URL Escaping Chinese/Japanese Unicode Characters f

2019-02-07 03:11发布

问题:

I'm trying to URL-escape (percent-encode) non-ascii characters in several URLs I'm dealing with. I'm working with a flash application that loads resources like images and sound clips from these URLs. Since the filenames can contain non-ascii characters, like so: 日本語.jpg I escape them by utf-8 encoding the characters, and then percent-escaping the unicode bytes, to get the following:

%E6%97%A5%E6%9C%AC%E8%AA%9E.jpg

These filenames work fine when I run the app in any browser other than Internet Explorer - I've tried Firefox, Safari and Chrome. But when I launch the app in IE (tried both 6 and 8) and it tries to load the sound clip, I get: Error #2044: Unhandled ioError, and the URL has been corrupted to something like:

æ¥æ¬èª.jpg

Any thoughts on how to fix this? This is just test-driving the flash app with local filesystem URLs. I've also noticed that Internet explorer isn't able to locate a file such as: file:///C:/%E6%97%A5%E6%9C%AC%E8%AA%9E.jpg, though Chrome / Firefox will decode it and load just fine for a file with the path

C:\日本語.jpg

edit

I think my problem is the same as the one encountered in the following ActionScript code fragment:

import flash.display.Loader;
import flash.net.URLRequest;
...
var ldr:Loader;
var req:URLRequest = new URLRequest("日本語.jpg");
ldr = new Loader();
ldr.load(req);

Using the string 日本語.jpg will work in IE, while using the string %E6%97%A5%E6%9C%AC%E8%AA%9E.jpg works in other browsers. What I need is a single form that will work in all browsers. I have tried the %u encoding and setting the http request header to Content-Type: text/html; charset=utf-8 with no luck in either percent-escaped or unescaped form.

回答1:

Sorry, no solution, but maybe at least some more information about what might be going on here. (Probably you've already figured this much out, but maybe it will help another reader find a solution.) The "official" url encoding specification seems to leave the door wide open as to how to decode escaped urls like the ones you are generating--are the escaped entities intended to represent UTF-8 characters (as Firefox, etc. are interpretting them) or ASCII characters (as IE is interpretting them)? I don't know of any way to force the intended decoding strategy.

Just a question: what bad thing is happening if you do not escape them at all, but leave the unicode in the url? Although I don't have a lot of experience with it, I thought I remember reading somewhere that the days of needing to escape unicode in urls are behind us.
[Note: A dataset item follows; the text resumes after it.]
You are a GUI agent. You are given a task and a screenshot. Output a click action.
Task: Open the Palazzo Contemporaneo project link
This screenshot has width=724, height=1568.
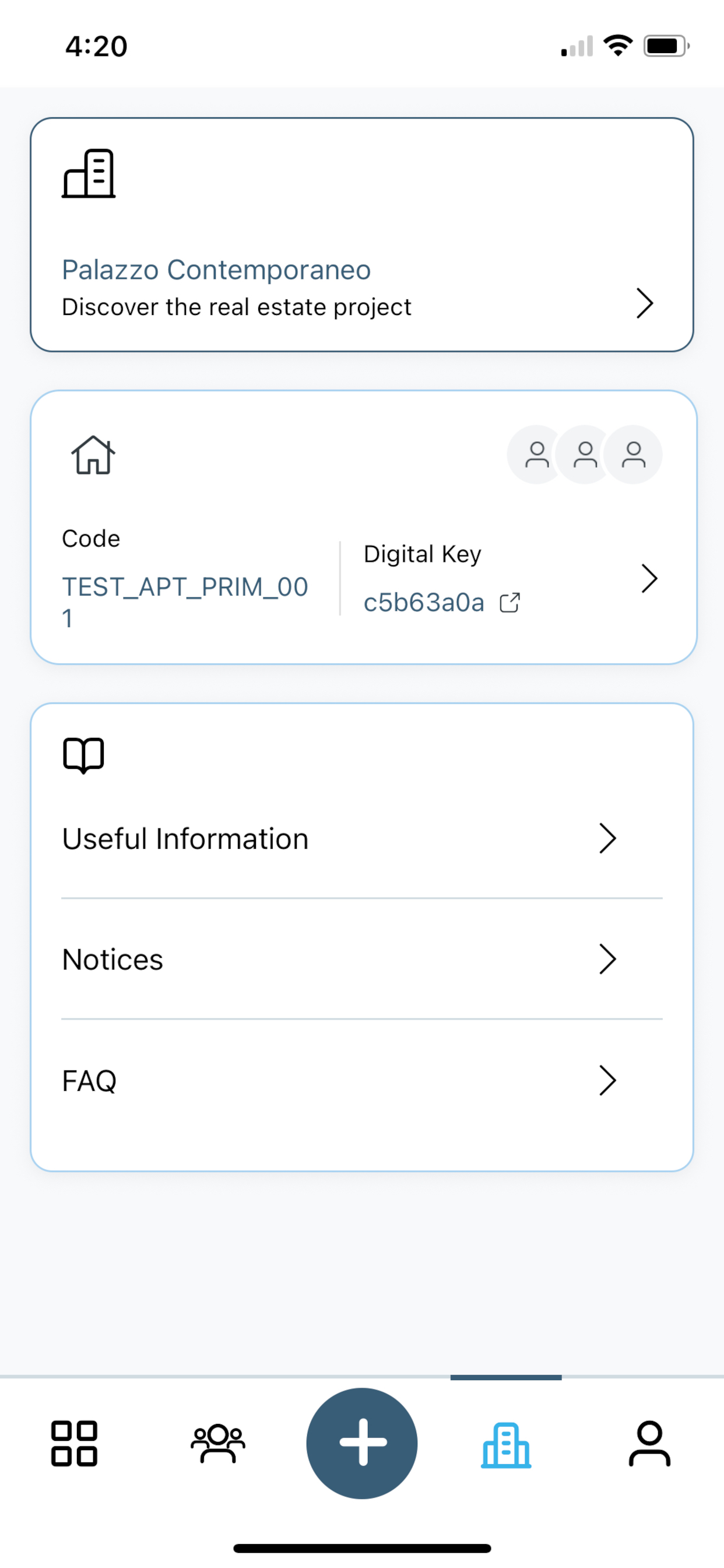[x=217, y=270]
Could be wrong about that...



回答2:

IE uses UTF-8 for HTTP Urls, but I'm not sure about File URLs (even though I tested the behavior as part of the IE team about 10 years ago). If you are using the URLS in HTML, I'd actually recommend trying string literals (if your page encoding is UTF-8) or Numeric Character References (&#dddd;). IE will generally convert the characters into an appropriate encoding, which would be UTF-8 for the HTTP stuff, and UTF-16 for local file system interactions.

It's actually HTTP that needs the URL-escaping, not the HTML parser.



回答3:

Try encoding only the parts of the URI that would cause it to be parsed incorrectly. For instance, encode &, ?, and space. Leave everything else as is, and it should work like a charm.

If you are still running into problems, You may need to set the content-type to utf in your http headers. Something like Content-type: text/html; charset=UTF-8.



回答4:

Why not just use Unicode escape sequences? Paste this into a the body of an HTML web page to see what I mean:

   <script type="text/javascript">
      var fileName = "日本語.jpg";
      document.write(escape(fileName));
   </script>

I get %u65E5%u672C%u8A9E.jpg.



回答5:

From what i've tested, I noticed IE doesn't treat encoded file URLs but it does treat normal http URLs, so that could be the issue. I'm not sure how you are loading them, but you should check out that issue.



回答6:

file:// protocol depends on your OS region settings, if your system settings doesn't set to chinese but english, you can't let IE do this.